- [Text passage]
--------------------------------
This blog post about the novelist Ralph Ellison is part of a series called “Hidden Folklorists,” which examines the folklore work of surprising people, including people better known for other pursuits.
Ralph Ellison was born in 1914 in Oklahoma City. The grandson of slaves, he grew up to be a brilliant writer, who produced short stories, essays and novels. He is best known as the author of Invisible Man, one of the most celebrated works of 20th century American fiction. When it was published in 1952, Invisible Man spent 16 weeks on the bestseller list. It won the National Book Award in 1953. More than 40 years later, Nobel Prize winner Saul Bellow declared: “This book holds its own among the best novels of the century.” The success of Invisible Man allowed Ellison to spend the rest of his life writing, lecturing, and teaching as a revered figure in American letters. For that reason, not many people know that he was also a folklorist.
Ellison’s folklore work stems from his 1936 break from university in Tuskegee, when he went to New York, to make enough money to complete his degree. He was unsuccessful at making fast money, but met Richard Wright, who convinced him to try his hand at writing. He began publishing essays and short stories in such periodicals as New Masses, The Negro Quarterly, The New Republic, and Saturday Review. Eventually, to make ends meet, Ellison got a job with the WPA Federal Writers Project, collecting folklore and life histories. Like Zora Neale Hurston, Sidney Robertson Cowell, and so many others, Ellison was a New Deal folklorist. 
For the rest of his days, Ellison remained convinced of the importance of folklore to black culture. This conviction certainly influenced Invisible Man; from the time it was published, scholars have recognized connections between the novel and African American folklore. In particular, the trickster figures so prominent in African American culture have been suggested as a way to understand Ellison’s characters, by scholars such as Trudier Harris, John W. Roberts, George E. Kent, and Henry Louis Gates.
--------------------------------
- [Directive 1]
Translate this sentence from the post about Ralph Ellison into Spanish: "For the rest of his days, Ellison remained convinced of the importance of folklore to black culture."
- [Directive 2]
Decide whether each statement agrees with the post about Ralph Ellison, and back each yes or no with the deciding words of the post, quoted exactly. (a) Invisible Man spent 16 weeks on the bestseller list. (b) Ellison was born in Chicago. (c) Ellison collected folklore while working for the WPA Federal Writers Project.
- [Directive 3]
From the post about Ralph Ellison, repeat word for word the part starting with "For the rest" and going on through "Henry Louis Gates.".
--------------------------------
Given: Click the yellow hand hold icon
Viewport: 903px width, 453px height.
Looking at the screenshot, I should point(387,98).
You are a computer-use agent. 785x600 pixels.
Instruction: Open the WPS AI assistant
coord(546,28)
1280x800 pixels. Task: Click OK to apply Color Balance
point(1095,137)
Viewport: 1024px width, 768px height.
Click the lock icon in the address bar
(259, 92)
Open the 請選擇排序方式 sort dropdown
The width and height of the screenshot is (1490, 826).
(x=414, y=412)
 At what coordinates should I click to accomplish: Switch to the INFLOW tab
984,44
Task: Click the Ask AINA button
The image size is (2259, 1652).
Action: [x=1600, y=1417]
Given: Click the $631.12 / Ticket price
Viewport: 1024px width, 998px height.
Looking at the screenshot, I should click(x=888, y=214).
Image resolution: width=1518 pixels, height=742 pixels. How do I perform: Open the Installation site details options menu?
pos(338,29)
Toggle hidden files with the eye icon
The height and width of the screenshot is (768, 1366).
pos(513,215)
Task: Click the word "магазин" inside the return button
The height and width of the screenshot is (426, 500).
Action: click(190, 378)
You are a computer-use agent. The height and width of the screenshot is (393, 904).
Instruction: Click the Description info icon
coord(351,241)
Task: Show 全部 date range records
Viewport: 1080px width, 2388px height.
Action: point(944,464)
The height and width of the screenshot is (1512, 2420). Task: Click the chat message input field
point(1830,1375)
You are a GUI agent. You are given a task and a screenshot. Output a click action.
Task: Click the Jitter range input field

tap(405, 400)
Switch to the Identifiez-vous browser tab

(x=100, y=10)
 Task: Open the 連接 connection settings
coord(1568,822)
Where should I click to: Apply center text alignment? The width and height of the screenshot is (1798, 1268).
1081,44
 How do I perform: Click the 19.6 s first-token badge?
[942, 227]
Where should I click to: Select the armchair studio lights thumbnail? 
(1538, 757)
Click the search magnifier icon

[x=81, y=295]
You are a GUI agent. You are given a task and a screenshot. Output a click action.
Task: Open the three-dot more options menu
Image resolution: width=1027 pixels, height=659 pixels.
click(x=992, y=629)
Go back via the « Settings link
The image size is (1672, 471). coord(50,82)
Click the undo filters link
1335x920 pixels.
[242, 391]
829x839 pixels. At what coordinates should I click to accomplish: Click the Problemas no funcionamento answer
--------------------------------
- [Result 1]
Durante el resto de su vida, Ellison siguió convencido de la importancia del folclore para la cultura negra.

- [Result 2]
(a) Yes: "When it was published in 1952, Invisible Man spent 16 weeks on the bestseller list."
(b) No: "Ralph Ellison was born in 1914 in Oklahoma City."
(c) Yes: "Ellison got a job with the WPA Federal Writers Project, collecting folklore and life histories."

- [Result 3]
For the rest of his days, Ellison remained convinced of the importance of folklore to black culture. This conviction certainly influenced Invisible Man; from the time it was published, scholars have recognized connections between the novel and African American folklore. In particular, the trickster figures so prominent in African American culture have been suggested as a way to understand Ellison’s characters, by scholars such as Trudier Harris, John W. Roberts, George E. Kent, and Henry Louis Gates.